**EXERCISE DETAILS**
Locate the line bearing "Delica pumpkin (449, 2355)" in the material below, then reproduce it and each following line up to and including the line bearing "Acquerello riso (35, 2319)".

**DATA EXTRACTS**

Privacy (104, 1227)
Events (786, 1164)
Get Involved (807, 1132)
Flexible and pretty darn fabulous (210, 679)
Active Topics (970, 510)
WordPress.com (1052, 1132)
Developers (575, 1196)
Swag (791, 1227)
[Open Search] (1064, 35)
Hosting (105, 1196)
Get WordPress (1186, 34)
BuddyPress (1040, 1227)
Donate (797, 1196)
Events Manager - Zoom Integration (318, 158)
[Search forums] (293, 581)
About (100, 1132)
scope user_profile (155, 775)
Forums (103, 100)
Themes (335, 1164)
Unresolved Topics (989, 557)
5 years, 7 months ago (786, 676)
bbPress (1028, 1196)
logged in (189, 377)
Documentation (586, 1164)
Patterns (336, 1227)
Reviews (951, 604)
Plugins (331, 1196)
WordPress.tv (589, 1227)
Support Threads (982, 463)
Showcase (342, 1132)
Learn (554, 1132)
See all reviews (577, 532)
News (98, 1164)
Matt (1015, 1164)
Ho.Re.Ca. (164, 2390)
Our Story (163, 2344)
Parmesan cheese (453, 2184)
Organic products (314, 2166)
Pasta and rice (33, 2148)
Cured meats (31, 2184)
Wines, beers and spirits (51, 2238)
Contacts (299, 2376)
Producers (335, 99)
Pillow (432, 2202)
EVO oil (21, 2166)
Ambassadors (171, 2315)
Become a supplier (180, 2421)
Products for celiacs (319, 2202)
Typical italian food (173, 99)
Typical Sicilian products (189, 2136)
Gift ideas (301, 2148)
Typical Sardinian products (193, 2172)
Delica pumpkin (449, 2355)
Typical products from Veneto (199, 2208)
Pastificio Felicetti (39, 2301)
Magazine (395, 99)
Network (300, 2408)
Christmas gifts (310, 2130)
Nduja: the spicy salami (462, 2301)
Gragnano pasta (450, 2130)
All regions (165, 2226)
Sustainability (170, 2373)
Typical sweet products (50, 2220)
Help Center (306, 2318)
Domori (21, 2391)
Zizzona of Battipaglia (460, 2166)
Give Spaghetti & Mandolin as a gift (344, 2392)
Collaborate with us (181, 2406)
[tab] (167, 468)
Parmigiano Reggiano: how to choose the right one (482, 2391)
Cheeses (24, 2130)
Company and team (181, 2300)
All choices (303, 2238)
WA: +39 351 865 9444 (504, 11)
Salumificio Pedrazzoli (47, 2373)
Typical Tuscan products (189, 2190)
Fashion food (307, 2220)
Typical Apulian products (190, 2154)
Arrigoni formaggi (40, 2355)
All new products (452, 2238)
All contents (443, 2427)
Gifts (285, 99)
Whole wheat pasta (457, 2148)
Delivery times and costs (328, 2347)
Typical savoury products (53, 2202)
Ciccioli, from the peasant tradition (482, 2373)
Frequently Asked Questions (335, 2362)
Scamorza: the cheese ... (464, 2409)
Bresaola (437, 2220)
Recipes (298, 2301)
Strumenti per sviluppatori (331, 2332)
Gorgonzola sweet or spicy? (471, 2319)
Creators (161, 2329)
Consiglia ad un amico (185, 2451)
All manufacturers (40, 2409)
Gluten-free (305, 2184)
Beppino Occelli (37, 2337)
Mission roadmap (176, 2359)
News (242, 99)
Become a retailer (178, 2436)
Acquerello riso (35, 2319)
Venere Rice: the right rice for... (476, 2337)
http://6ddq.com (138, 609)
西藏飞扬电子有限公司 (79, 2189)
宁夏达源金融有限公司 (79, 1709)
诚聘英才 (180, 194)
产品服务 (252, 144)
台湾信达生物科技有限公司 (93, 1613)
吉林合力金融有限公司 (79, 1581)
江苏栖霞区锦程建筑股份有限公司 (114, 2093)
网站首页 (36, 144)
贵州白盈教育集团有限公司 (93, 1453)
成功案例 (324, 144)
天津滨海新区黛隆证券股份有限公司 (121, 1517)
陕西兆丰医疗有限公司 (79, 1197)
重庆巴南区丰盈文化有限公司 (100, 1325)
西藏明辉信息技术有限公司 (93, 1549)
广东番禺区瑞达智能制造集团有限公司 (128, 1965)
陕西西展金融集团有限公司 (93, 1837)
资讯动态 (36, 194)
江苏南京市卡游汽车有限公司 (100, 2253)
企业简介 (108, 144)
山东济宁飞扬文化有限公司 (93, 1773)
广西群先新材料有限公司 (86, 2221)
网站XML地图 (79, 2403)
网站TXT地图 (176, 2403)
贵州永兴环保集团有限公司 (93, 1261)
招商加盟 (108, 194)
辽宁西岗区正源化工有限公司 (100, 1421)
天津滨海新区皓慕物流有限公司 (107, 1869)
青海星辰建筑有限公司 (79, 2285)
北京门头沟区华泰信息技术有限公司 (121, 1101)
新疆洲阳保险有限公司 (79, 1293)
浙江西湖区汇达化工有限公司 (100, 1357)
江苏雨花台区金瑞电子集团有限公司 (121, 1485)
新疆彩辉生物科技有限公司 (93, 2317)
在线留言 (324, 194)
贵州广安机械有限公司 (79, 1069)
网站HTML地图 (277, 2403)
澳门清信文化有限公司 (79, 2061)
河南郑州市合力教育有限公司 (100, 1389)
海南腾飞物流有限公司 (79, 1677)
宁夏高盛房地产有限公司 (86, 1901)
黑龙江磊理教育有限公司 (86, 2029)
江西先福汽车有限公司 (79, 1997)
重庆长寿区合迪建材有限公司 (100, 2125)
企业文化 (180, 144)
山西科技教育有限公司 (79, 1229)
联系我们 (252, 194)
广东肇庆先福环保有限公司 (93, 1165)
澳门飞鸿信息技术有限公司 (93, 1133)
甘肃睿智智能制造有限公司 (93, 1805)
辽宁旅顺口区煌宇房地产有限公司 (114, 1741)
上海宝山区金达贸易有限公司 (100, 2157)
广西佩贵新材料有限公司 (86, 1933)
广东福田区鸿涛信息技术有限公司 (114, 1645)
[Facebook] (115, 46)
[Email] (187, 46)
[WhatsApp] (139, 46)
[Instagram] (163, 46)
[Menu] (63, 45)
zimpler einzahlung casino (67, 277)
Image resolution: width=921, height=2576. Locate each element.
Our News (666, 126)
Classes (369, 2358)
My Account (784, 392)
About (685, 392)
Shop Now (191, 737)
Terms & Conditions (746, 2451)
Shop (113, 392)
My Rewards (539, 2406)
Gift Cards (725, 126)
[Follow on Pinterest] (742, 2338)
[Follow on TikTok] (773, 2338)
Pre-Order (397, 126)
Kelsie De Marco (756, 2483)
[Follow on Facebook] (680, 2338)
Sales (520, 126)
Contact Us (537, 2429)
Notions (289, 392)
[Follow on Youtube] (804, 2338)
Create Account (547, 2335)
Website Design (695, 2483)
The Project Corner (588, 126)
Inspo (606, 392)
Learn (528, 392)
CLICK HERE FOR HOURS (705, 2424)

**RESPONSE AREA**
Delica pumpkin (449, 2355)
Typical products from Veneto (199, 2208)
Pastificio Felicetti (39, 2301)
Magazine (395, 99)
Network (300, 2408)
Christmas gifts (310, 2130)
Nduja: the spicy salami (462, 2301)
Gragnano pasta (450, 2130)
All regions (165, 2226)
Sustainability (170, 2373)
Typical sweet products (50, 2220)
Help Center (306, 2318)
Domori (21, 2391)
Zizzona of Battipaglia (460, 2166)
Give Spaghetti & Mandolin as a gift (344, 2392)
Collaborate with us (181, 2406)
[tab] (167, 468)
Parmigiano Reggiano: how to choose the right one (482, 2391)
Cheeses (24, 2130)
Company and team (181, 2300)
All choices (303, 2238)
WA: +39 351 865 9444 (504, 11)
Salumificio Pedrazzoli (47, 2373)
Typical Tuscan products (189, 2190)
Fashion food (307, 2220)
Typical Apulian products (190, 2154)
Arrigoni formaggi (40, 2355)
All new products (452, 2238)
All contents (443, 2427)
Gifts (285, 99)
Whole wheat pasta (457, 2148)
Delivery times and costs (328, 2347)
Typical savoury products (53, 2202)
Ciccioli, from the peasant tradition (482, 2373)
Frequently Asked Questions (335, 2362)
Scamorza: the cheese ... (464, 2409)
Bresaola (437, 2220)
Recipes (298, 2301)
Strumenti per sviluppatori (331, 2332)
Gorgonzola sweet or spicy? (471, 2319)
Creators (161, 2329)
Consiglia ad un amico (185, 2451)
All manufacturers (40, 2409)
Gluten-free (305, 2184)
Beppino Occelli (37, 2337)
Mission roadmap (176, 2359)
News (242, 99)
Become a retailer (178, 2436)
Acquerello riso (35, 2319)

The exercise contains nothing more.